In 2006, Orgel et al. (9) published the three-dimensional structure obtained using fiber diffraction of an intact collagen type I fiber from rat tail tendon. This structure revealed the complicated interdigitated arrangement of the triple helices within the collagen fiber. Each unit cell (corresponding to one D period in the mature collagen fiber) measured 678 Å long, 27 Å wide, and 40 Å deep and contained segments of five tropocollagen triple helices. As expected, a cross-section of the overlap region reveals approximate hexagonal packing of adjacent triple helices (Fig. 1). However, the tropocollagen triple helices do not behave as rigid rods, but rather, in the gap region, where there are just four triple helices, they adopt a right-handed twist around the microfibril to create a superstructure composed of five interdigitated triple helices. This twist dictates that there is variable exposure of the different segments of the collagen triple helix on the surface of the fiber.

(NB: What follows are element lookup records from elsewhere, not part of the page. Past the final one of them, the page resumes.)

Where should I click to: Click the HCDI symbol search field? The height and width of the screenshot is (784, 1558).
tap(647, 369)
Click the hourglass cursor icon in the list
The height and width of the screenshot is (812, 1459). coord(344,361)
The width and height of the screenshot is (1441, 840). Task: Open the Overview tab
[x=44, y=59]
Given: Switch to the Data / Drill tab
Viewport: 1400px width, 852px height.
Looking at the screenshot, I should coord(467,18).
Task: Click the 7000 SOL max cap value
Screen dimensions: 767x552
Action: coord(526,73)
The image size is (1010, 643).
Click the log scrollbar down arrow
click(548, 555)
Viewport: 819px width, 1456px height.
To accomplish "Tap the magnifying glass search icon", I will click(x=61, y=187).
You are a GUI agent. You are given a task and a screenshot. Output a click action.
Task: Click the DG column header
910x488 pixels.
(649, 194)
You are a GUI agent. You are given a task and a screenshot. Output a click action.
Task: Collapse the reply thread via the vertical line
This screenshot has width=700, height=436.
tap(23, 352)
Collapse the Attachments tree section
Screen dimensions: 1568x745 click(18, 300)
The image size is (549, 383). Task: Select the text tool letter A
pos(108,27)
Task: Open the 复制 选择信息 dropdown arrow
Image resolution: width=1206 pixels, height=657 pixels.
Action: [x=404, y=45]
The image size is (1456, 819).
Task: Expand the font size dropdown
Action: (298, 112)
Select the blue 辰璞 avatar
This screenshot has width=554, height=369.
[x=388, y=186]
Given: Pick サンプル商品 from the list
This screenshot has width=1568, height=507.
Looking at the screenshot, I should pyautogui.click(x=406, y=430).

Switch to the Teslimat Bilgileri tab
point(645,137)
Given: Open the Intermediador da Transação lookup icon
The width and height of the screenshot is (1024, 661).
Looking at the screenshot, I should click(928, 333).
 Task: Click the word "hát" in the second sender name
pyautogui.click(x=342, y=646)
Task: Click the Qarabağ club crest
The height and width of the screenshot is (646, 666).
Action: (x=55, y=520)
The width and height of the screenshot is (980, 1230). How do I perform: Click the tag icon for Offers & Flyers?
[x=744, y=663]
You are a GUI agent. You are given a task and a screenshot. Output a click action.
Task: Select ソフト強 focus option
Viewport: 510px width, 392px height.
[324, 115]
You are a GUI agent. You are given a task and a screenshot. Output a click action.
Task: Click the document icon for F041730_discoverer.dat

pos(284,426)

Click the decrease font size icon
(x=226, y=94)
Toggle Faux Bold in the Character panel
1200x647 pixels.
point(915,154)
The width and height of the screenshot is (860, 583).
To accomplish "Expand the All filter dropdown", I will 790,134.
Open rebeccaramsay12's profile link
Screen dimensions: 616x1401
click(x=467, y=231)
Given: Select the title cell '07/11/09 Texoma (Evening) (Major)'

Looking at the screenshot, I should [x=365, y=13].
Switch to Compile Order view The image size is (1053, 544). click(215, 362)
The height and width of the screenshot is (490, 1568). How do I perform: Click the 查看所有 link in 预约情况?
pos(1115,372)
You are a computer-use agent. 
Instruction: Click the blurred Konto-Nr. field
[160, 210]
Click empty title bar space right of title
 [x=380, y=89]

The a unit cell axis in the structure measures 40 Å, consistent with the concentric ring spacing in the cross-section of a collagen fiber. The bc face of the unit cell (approximately perpendicular to the a unit cell axis; labeled 27 Å in Fig. 1B) would then represent the surface of the fiber typically exposed for interaction with collagen receptors. There are two possible ways to place the unit cell, resulting in different exposed collagen segments on the surface of the fiber. Orgel and colleagues (10) proposed an orientation that primarily exposes D periods 4 and 5 (Fig. 1); as described below, the opposite orientation, exposing segments D1 and D3, is more consistent with known platelet receptor interactions and is assumed in this minireview to represent the surface of the collagen fiber.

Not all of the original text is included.